Single-Cell Analysis of Progenitor Cell Dynamics and Lineage Specification of the Human Fetal Kidney

Session Information

Category: Developmental Biology and Inherited Kidney Diseases

  • 401 Developmental Biology

Authors

  • Cebrian Ligero, Cristina, University of Michigan Medical School, Ann Arbor, Michigan, United States
  • Menon, Rajasree, University of Michigan Medical School, Ann Arbor, Michigan, United States
  • Otto, Edgar A., University of Michigan Medical School, Ann Arbor, Michigan, United States
  • Kokoruda, Austin, University of Michigan Medical School, Ann Arbor, Michigan, United States
  • Zhou, Jian, Princeton University, Princeton, New Jersey, United States
  • Zhang, Zidong, Princeton University, Princeton, New Jersey, United States
  • Troyanskaya, Olga, Princeton University, Princeton, New Jersey, United States
  • Spence, Jason R., University of Michigan Medical School, Ann Arbor, Michigan, United States
  • Kretzler, Matthias, University of Michigan Medical School, Ann Arbor, Michigan, United States
Background

The study of animal models has identified a plethora of genes and pathways driving the repetitive and reciprocal interactions between the Ureteric Bud (UB) and the Metanephric Mesenchyme (MM) that give rise to the collecting system and the nephron pool. However, these expression patterns and how they drive differentiation have not been systematically characterized in the human kidney. We have used single-cell transcriptomics to study individual cell dynamics and characterize the expression profile of the human kidney.

Methods

Fetal kidneys (105 to 115 days of gestation) were dissociated to single cells and processed for DropSeq workflow as described by the McCarroll lab. Individual cells were identified by barcodes, and transcripts were tagged with Unique Molecular Identifiers. Paired-end RNASeq was performed on a HiSeq2500 platform. Bioinformatics analysis employed the Picard tools developed by the Broad Institute and unsupervised clustering algorithms were executed with the R package toolkit “Seurat”. RNA profiles were mapped into trajectories derived using a nonparametric ridge estimation statistical framework.

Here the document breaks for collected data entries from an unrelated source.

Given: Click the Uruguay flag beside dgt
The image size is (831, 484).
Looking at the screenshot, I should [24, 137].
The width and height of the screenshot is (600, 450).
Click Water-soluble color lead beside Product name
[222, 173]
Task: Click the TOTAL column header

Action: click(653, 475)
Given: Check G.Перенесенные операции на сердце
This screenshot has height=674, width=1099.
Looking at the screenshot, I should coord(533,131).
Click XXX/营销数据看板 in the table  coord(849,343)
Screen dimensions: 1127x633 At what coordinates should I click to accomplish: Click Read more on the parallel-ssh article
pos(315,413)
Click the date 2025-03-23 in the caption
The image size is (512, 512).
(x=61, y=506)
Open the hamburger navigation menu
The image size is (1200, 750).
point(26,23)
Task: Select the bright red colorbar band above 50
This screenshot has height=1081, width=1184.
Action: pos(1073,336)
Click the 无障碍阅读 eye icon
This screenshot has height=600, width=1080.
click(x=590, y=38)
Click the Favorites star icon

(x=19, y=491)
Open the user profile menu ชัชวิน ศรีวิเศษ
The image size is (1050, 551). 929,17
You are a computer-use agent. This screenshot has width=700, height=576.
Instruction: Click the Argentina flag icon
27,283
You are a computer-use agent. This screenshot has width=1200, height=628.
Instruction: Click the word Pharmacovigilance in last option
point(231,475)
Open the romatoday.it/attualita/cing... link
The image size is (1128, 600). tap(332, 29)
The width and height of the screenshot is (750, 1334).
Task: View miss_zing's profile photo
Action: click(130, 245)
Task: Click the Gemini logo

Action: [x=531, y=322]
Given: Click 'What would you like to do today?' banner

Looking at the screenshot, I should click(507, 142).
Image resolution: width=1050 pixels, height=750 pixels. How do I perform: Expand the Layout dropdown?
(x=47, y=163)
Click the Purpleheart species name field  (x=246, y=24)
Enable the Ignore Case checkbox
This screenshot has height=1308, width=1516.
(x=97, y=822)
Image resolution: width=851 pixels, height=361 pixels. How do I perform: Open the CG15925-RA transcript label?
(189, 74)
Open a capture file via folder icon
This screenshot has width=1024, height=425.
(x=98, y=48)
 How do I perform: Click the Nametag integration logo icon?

Gene expression was confirmed by immunofluorescence on fetal kidneys.

Results

Single cell transcriptome analyses of 3,865 cells (fig.A) enabled the distinction of UB-4 and MM-1 progenitors as well as their intermediate and differentiated lineages including the mature collecting ducts-18, the renal vesicle and comma- and s-shaped bodies-2, immature-9 and mature podocytes-13, proximal tubules-6, Henle’s loop and distal tubules-8, as well as mesangium-5 and cortical-5 and medullary interstitium-10. Importantly, known as well as novel markers for these cell types were revealed in the analysis.

Conclusion

We have generated an accurate map of gene expression and lineage relationships (fig.B) in the human fetal kidney. These results confirm the expression of genes identified by studying animal models. New gene-expression patterns have also been identified that may help understand human renal development.

Funding

  • NIDDK Support